Weybridge Rowing Club, founded in 1880, is an amateur rowing club, on the River Thames in England. The club and its boathouse is situated on the Surrey bank, on stretch of the River Thames between Sunbury Lock and Shepperton Lock and near Weybridge. The stretch is roughly 5km long from weir to weir and is used also by Walton Rowing Club and the St George's College Boat Club.

The club organises several rowing events, and consists of a wide range of members, consisting of juniors, novices, seniors, veterans and many past and present champions.

History[edit]

In 1880 Weybridge Rowing Club started life as a "tradesmen's" club, as opposed to the "gentlemen's" club which began life much later at Walton.

In 1919 WRC joins National Amateur Rowing Association (NARA), the NARA was set up as a rival to the ARA, which in those days did not permit manual workers to compete in its regattas.

After the 1914-18 war, when women enjoyed greater freedom and were made more welcome in many sports, WRC included a women's event in their "Peace" regatta and formed a women's section, captained by Amy Gentry.

In 1924 Weybridge Rowing Club crew represents Great Britain in the Paris Olympics, the WRC coxed four - V.J. Boveington (stroke), E.W. Hann, J.H. Townend, B.C. Croucher and cox H.L. Barnsley - narrowly missed out on a bronze medal and won many regattas at home.

In 1926 Amy Gentry founds Weybridge Ladies Amateur Rowing Club, the women's section of WRC moves a few hundred metres down river to its own headquarters.

In 1920 Weybridge Regatta is founded and held on the Walton Mile, the regatta was known as the Henley of the NARA and attracted large crowds for the rowing and subsequent fireworks display.
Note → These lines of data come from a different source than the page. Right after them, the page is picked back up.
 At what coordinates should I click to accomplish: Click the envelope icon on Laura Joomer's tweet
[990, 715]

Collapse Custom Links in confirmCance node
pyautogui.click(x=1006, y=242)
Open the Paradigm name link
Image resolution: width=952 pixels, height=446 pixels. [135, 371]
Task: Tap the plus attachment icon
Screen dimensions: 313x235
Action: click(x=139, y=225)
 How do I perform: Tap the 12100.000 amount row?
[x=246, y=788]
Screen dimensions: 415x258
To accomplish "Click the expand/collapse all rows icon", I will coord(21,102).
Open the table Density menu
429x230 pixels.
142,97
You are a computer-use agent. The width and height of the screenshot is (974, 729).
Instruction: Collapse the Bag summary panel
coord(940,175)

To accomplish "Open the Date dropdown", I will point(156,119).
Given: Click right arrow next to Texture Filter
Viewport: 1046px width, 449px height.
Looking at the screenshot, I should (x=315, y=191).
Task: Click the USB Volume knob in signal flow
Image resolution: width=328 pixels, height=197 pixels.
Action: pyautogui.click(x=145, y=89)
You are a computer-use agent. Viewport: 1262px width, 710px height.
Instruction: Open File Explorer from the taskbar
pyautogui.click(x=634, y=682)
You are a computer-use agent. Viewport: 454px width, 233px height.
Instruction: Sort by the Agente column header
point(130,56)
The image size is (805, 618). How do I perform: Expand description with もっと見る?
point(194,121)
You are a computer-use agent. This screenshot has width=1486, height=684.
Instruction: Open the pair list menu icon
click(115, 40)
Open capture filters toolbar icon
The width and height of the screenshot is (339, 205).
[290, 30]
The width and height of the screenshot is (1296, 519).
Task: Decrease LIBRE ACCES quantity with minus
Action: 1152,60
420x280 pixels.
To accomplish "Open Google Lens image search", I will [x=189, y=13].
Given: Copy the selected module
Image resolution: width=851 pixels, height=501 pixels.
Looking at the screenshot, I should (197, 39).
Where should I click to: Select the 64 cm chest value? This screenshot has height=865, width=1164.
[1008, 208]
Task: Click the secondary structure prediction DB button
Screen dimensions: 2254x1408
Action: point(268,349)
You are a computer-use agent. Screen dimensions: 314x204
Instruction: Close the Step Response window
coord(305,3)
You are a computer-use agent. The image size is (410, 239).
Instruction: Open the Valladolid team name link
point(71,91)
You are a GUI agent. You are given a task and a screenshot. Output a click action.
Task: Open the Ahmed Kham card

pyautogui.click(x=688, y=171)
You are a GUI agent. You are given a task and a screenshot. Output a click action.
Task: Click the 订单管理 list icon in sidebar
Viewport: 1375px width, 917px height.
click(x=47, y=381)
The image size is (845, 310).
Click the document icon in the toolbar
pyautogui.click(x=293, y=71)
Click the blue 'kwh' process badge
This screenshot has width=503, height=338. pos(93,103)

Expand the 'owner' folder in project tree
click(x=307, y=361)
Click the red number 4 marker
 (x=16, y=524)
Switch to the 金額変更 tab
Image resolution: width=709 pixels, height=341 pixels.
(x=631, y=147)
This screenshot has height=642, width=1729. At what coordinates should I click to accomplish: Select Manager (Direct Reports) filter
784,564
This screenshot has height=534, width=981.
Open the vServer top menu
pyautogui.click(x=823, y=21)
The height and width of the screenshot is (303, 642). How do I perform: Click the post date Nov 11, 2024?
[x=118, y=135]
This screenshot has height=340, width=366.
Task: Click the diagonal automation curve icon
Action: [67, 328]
Weybridge was one of the few clubs on the Thames to remain open during the Second World War, though the regatta ceased to exist

In 1956 the Weybridge Silver Sculls, the oldest sculling head on the upper Thames began and was held in October each year and regularly attracting over 500 entries. The famous trophy was made by the event's founder, "Dickie" Bird.

Successful juniors of the 1960s, 1970s and 1980s included J. Crozier, C Roberts, C Fuller, Peter Levy, Mike Webb, Ian Shore, Jeff Hunt, Paul Wensley, and Duncan Nicholl, all of whom represented Great Britain in international competition. Today almost one third of the active members are juniors.

Re-emergence of women at Weybridge Rowing Club began when Carol Adamson became the first woman captain in 1990. The women's first eight came 8th in the Women's Head of the River in 1993 and reached the finals of Club Eights at Women's Henley in 1992 and 1993.

In 1991 Weybridge Veterans Head was founded, held annually in March, the event caters for eights and fours, and now includes events for juniors as well as veterans.

Recent years[edit]

In 2000 Weybridge's sister club, Weyfarers, was founded formed to encourage members who want to row for enjoyment and to keep fit, but who are not necessarily interested in racing. In 2003 Weyfarers hosts FISA Recreational Rowing Tour on the Thames with 95 participants from 15 countries rowing from Oxford to Putney in 18 boats, to raise the profile of touring rowing in the UK.

Weybridge Rowing Club was awarded "Clubmark" status, Sport England's quality certification confirms the club's excellent standard of care and coaching for juniors

In 2007 Weybridge Rowing Club Junior Squad announced the launch of 'Wey To Row' Junior Courses in Summer 2007 - Juniors beginners' course held at Weybridge Rowing Club run by two previous junior rowers, Chris Jones and Jack Percival.

Membership[edit]

Weybridge is a well established club and has experienced coaches and a community atmosphere. Currently there are a variety of different ages and abilities of rowers from twelve upwards. They regularly race and train together as well as organising training outings and social events. The Seniors have always formed the heart of the club, racing through all seasons of the year.

The Junior Squad is still expanding, and in 2006 introduced a Weybridge Rowing Club Junior Squad (WRCjnr) Team. The Junior section organise several beginner courses each year which are always very popular. The Club continues to prosper with a willing band of volunteer coaches.